Research Paper Volume 12, Issue 10 pp 9840—9854
Development of a machine learning-based multimode diagnosis system for lung cancer
- 1 College of Public Health, Zhengzhou University, Zhengzhou 450001, China
- 2 The First Affiliated Hospital of Zhengzhou University, Zhengzhou 450001, China
- 3 Henan Provincial Chest Hospital, Zhengzhou 450001, China
- 4 Department of Biochemistry and Medical Genetics, University of Manitoba, Winnipeg, MB R3E 3N4, Canada
- 5 Henan Joint International Research Laboratory of Green Construction of Functional Molecules and Their Bioanalytical Applications, Zhengzhou 450001, China
- 6 The Key Laboratory of Nanomedicine and Health Inspection of Zhengzhou, Zhengzhou 450001, China
Received: February 10, 2020 Accepted: April 20, 2020 Published: May 23, 2020
https://doi.org/10.18632/aging.103249How to Cite
Copyright © 2020 Duan et al. This is an open-access article distributed under the terms of the Creative Commons Attribution License (CC BY 3.0), which permits unrestricted use, distribution, and reproduction in any medium, provided the original author and source are credited.
Abstract
As an emerging technology, artificial intelligence has been applied to identify various physical disorders. Here, we developed a three-layer diagnosis system for lung cancer, in which three machine learning approaches including decision tree C5.0, artificial neural network (ANN) and support vector machine (SVM) were involved.
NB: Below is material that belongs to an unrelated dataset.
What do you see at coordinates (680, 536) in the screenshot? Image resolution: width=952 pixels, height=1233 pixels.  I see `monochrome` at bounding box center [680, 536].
The area under the curve (AUC) was employed to evaluate their decision powers. In the first layer, the AUCs of C5.0, ANN and SVM were 0.676, 0.736 and 0.640, ANN was better than C5.0 and SVM. In the second layer, ANN was similar with SVM but superior to C5.0 supported by the AUCs of 0.804, 0.889 and 0.825. Much higher AUCs of 0.908, 0.910 and 0.849 were identified in the third layer, where the highest sensitivity of 94.12% was found in C5.0. These data proposed a three-layer diagnosis system for lung cancer: ANN was used as a broad-spectrum screening subsystem basing on 14 epidemiological data and clinical symptoms, which was firstly adopted to screen high-risk groups; then, combining with additional 5 tumor biomarkers, ANN was used as an auxiliary diagnosis subsystem to determine the suspected lung cancer patients; C5.0 was finally employed to confirm lung cancer patients basing on 22 CT nodule-based radiomic features.
Abbreviations
CT: computed tomography; DT: decision tree; ANN: artificial neural network; SVM: support vector machine; AUC: area under the receiver operating characteristic curve; LDCT: low-dose computed tomography; ProGRP: progastrin-releasing peptide; VEGF: vascular endothelial growth factor; CEA: carcinoembryonic antigen; CYFRA21-1: cytokeratin 19 fragment; NSE: neuron specific enolase; PPV: positive predictive value; NPV: negative predictive value; CI: confidence interval.